High Court Of Allahabad

Sadi Ram Ganga Prasad vs. CIT

Sections 37(1), 147(b), 256(2)

R.M. Sahai & Om Prakash, JJ.

IT Appln. No. 22 of 1985

2nd November, 1987

Counsel Appeared

R.S. Agarwal, for the Assessee : Standing Counsel, for the Revenue

R.M. SAHAI, J.:

In this application filed under s. 256(2) of the IT Act, 1961, by the assessee, as many as six questions have been raised. From a perusal of the order of the Tribunal passed under s. 256(i) of the Act, it appears, however, that only two questions were raised. As regards the remaining questions, they were orally raised but not pressed. Therefore, the assessee is not entitled to reiterate the same questions and ask this Court to ask for a statement of the case on the questions which were given up before the Tribunal.

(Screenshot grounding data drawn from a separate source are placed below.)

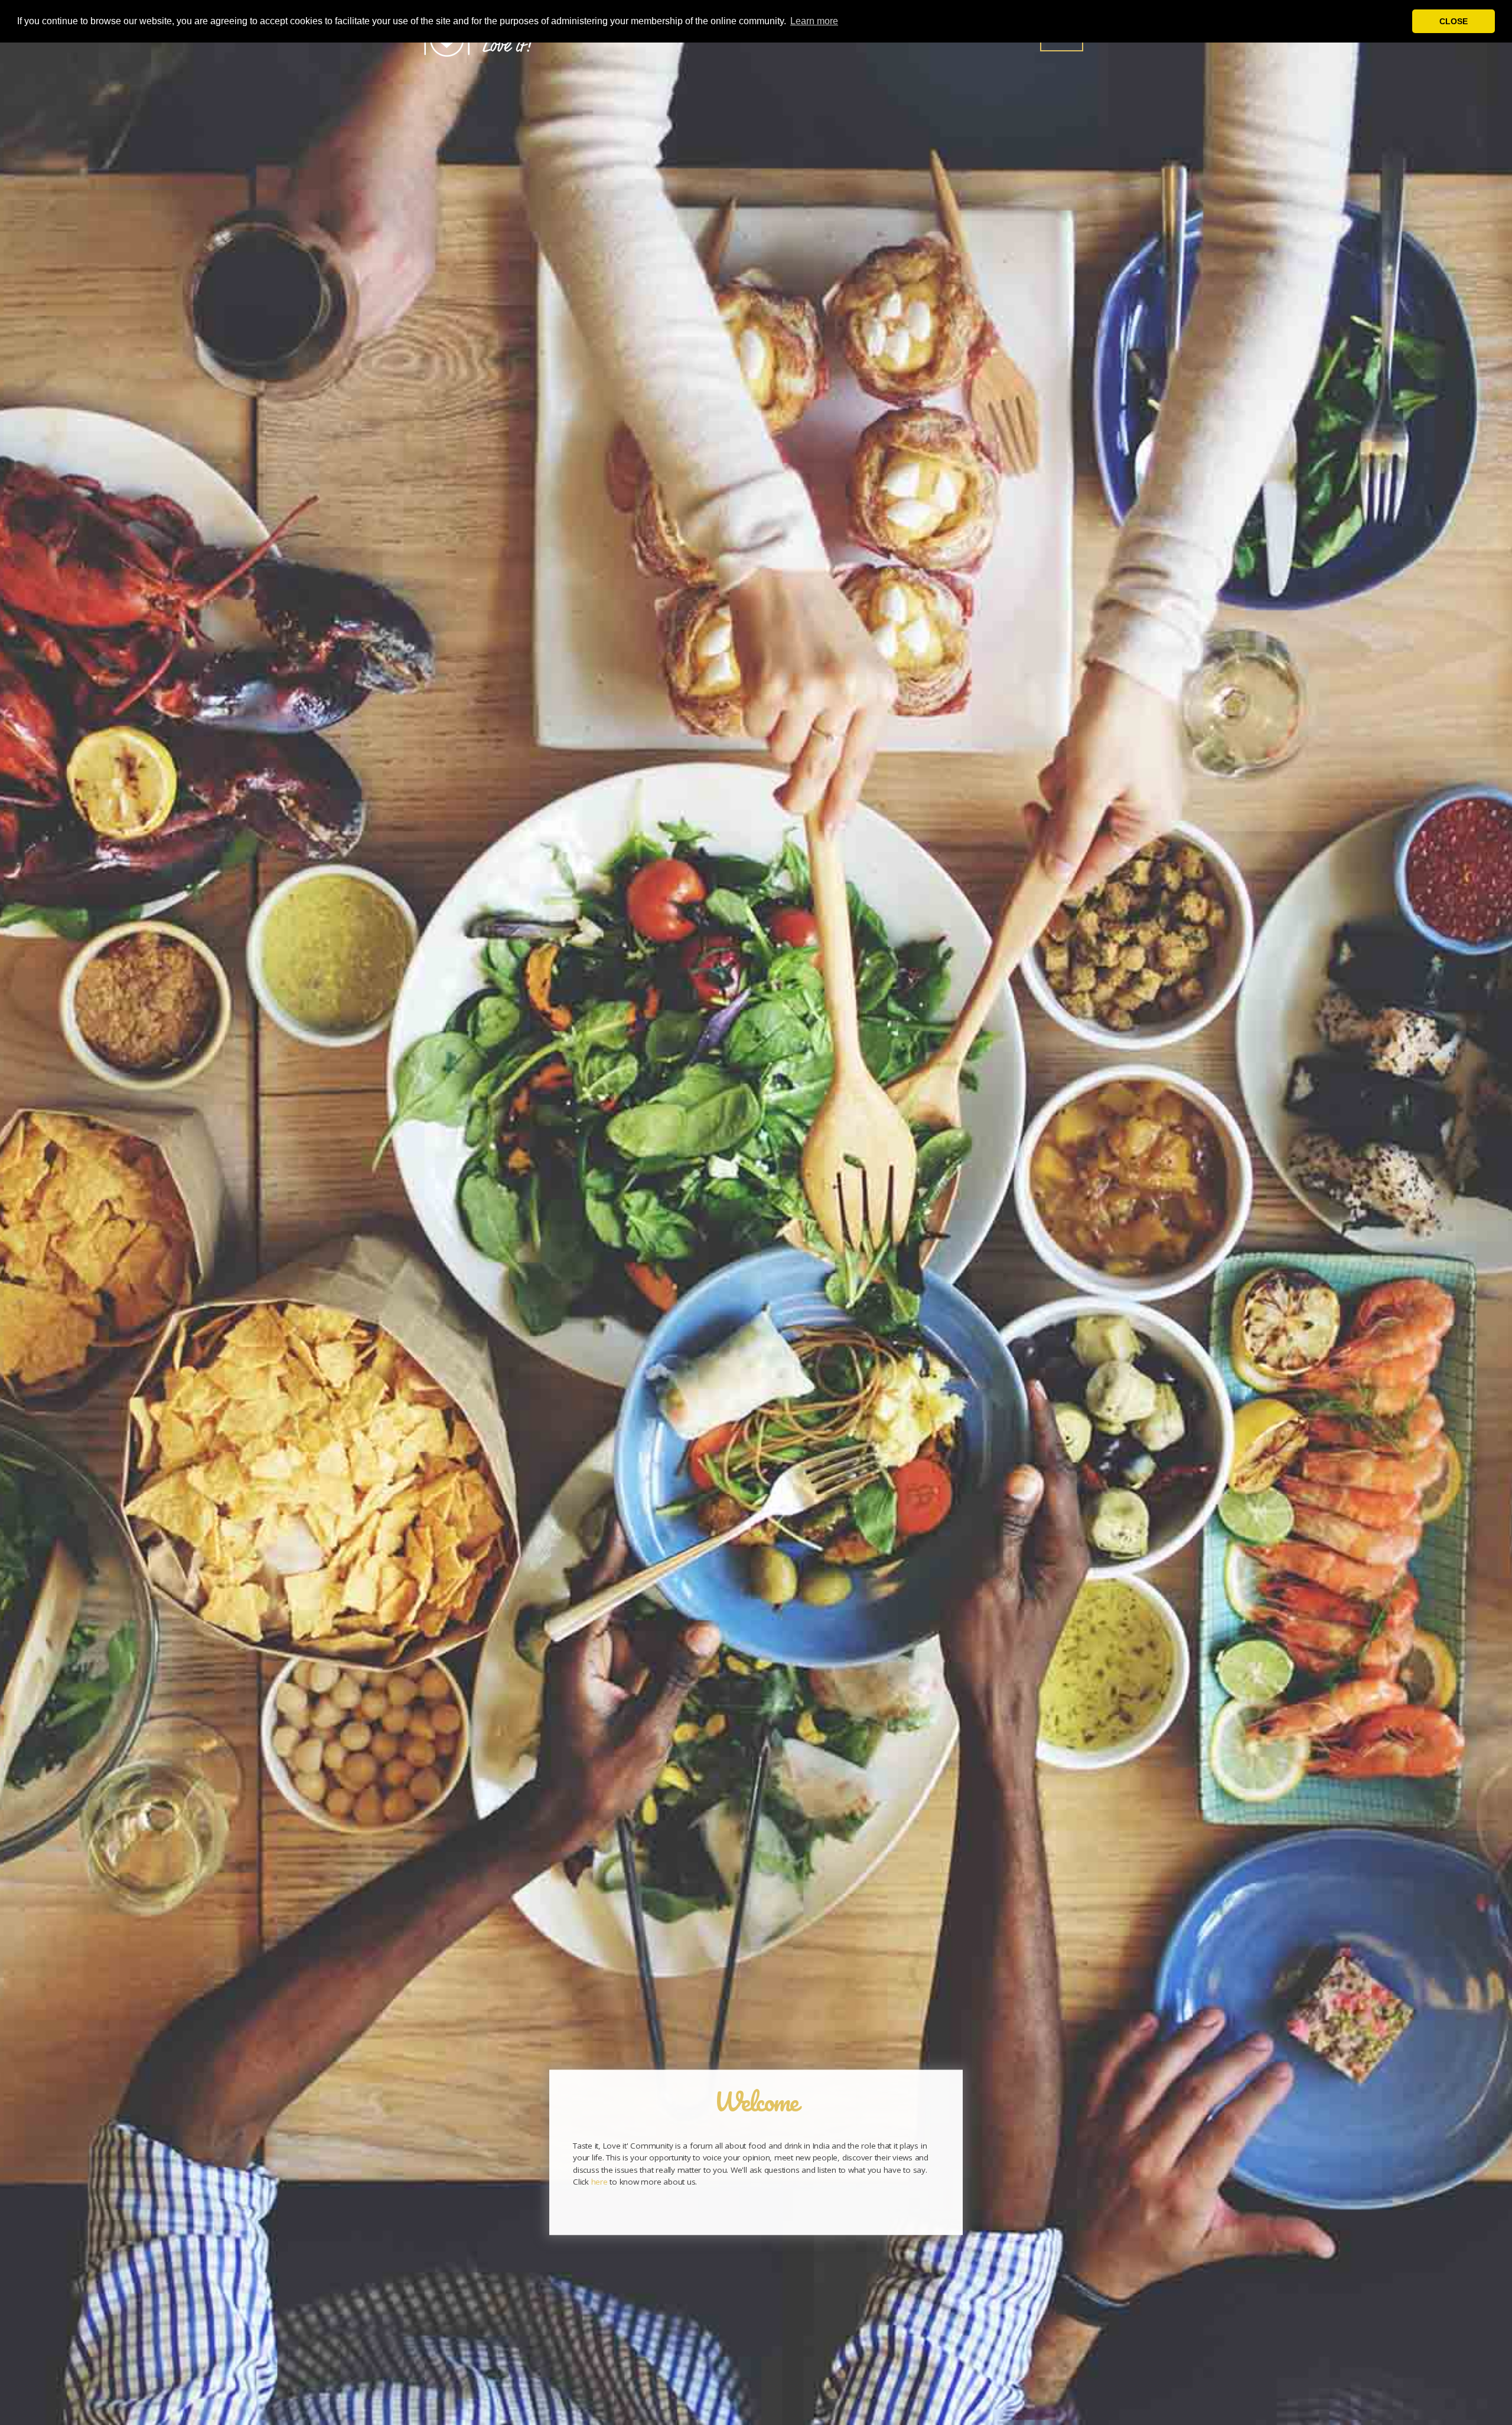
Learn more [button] (814, 21)
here (599, 2181)
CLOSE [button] (1453, 21)
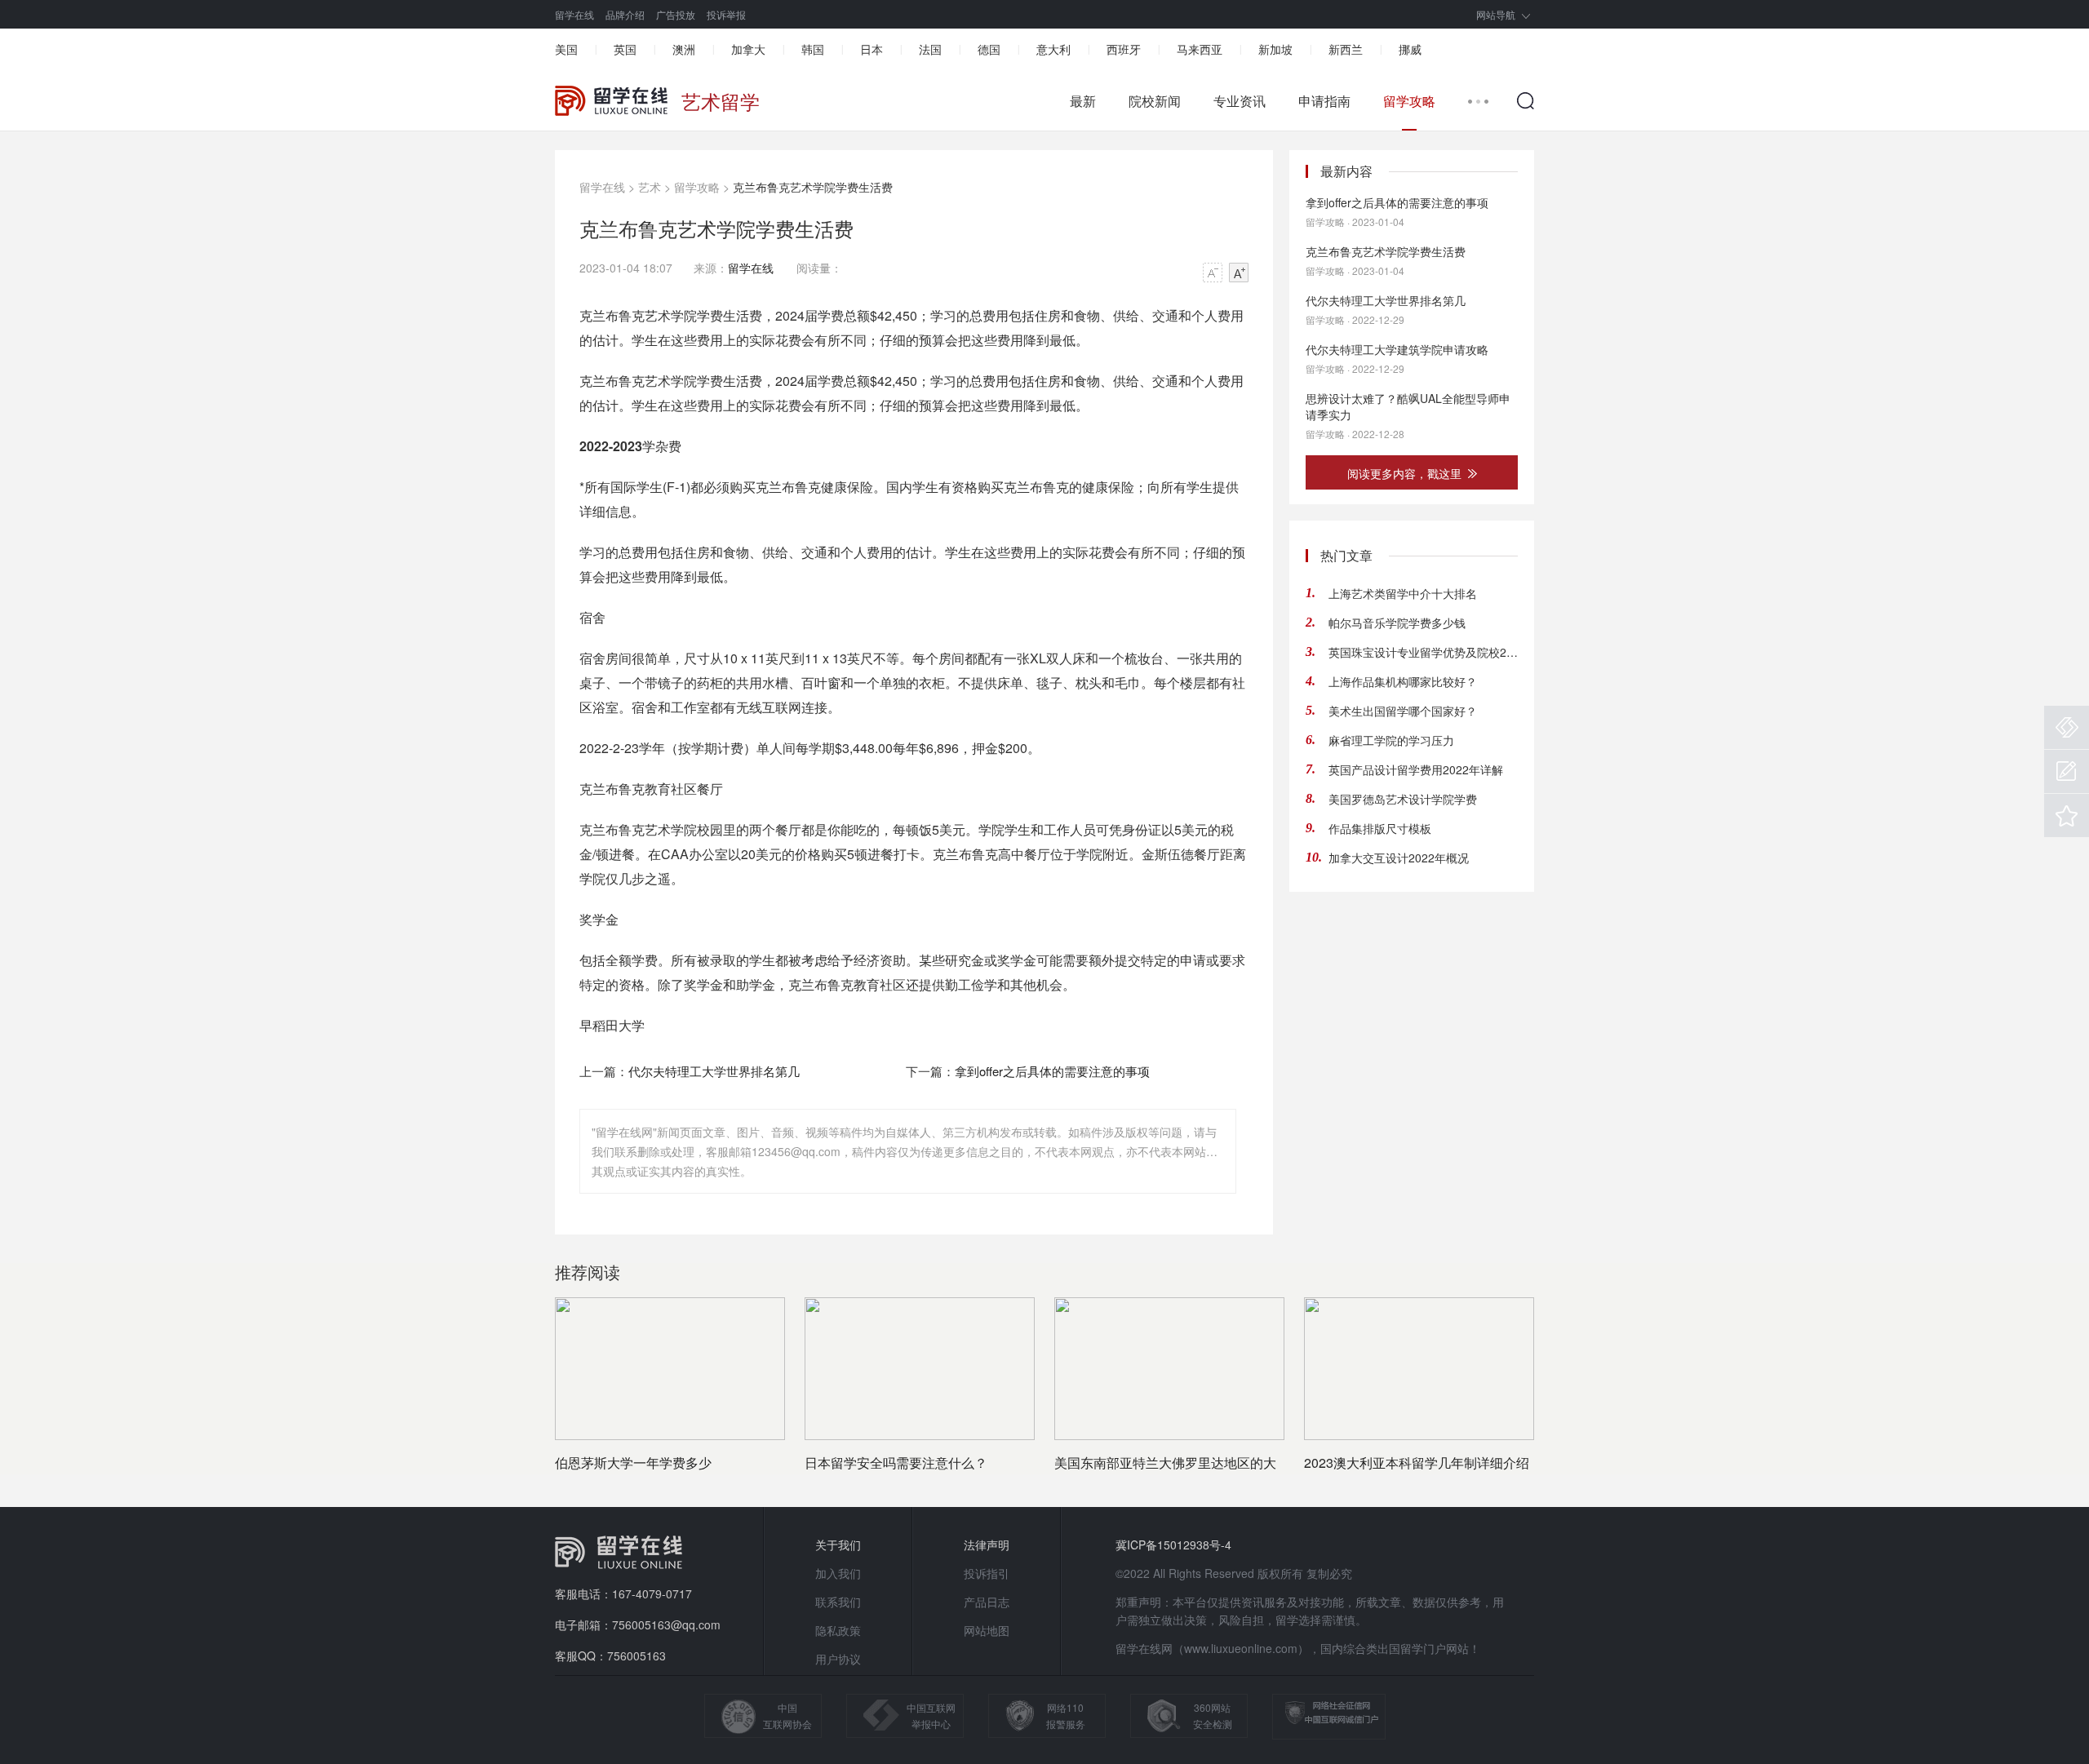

2. As regards the two questions on which the arguments have been advanced on behalf of the assessee, it may be mentioned that as regards question No. 1 regarding deduction of penalty of Rs. 3,000, the matter stands covered by the decision of the Supreme Court in Haji Aziz & Abdul Shakoor Bros. vs. CIT (1961) 41 ITR 350 (SC), where it was held by the hon’ble Court (headnote): ” No expense which was paid by way of penalty for a breach of the law, even though it might involve no personal liability, could be said to be an amount wholly and exclusively laid out for the purpose of the business of the assessee within the meaning of s. 10(2) of the IT Act and the fine paid by the assessee was not an allowable deduction under that section.”

3. In the circumstances, we do not consider it, necessary to call for a statement on this question.

4. As regards question No. 2, it has been found by the Tribunal that there was information before the ITO to initiate proceedings under s. 147(b). In fact, the assessee did not disclose in its return that the amount of Rs. 3,000, which was discovered later, was paid by way of penalty. When this information became available to the ITO, he initiated proceedings for reassessment under s. 147 (b). It cannot, in the circumstances, be said that initiation of proceedings was without jurisdiction. The Tribunal having recorded a finding of fact, no question of law arises.

5. In the result, the application is rejected.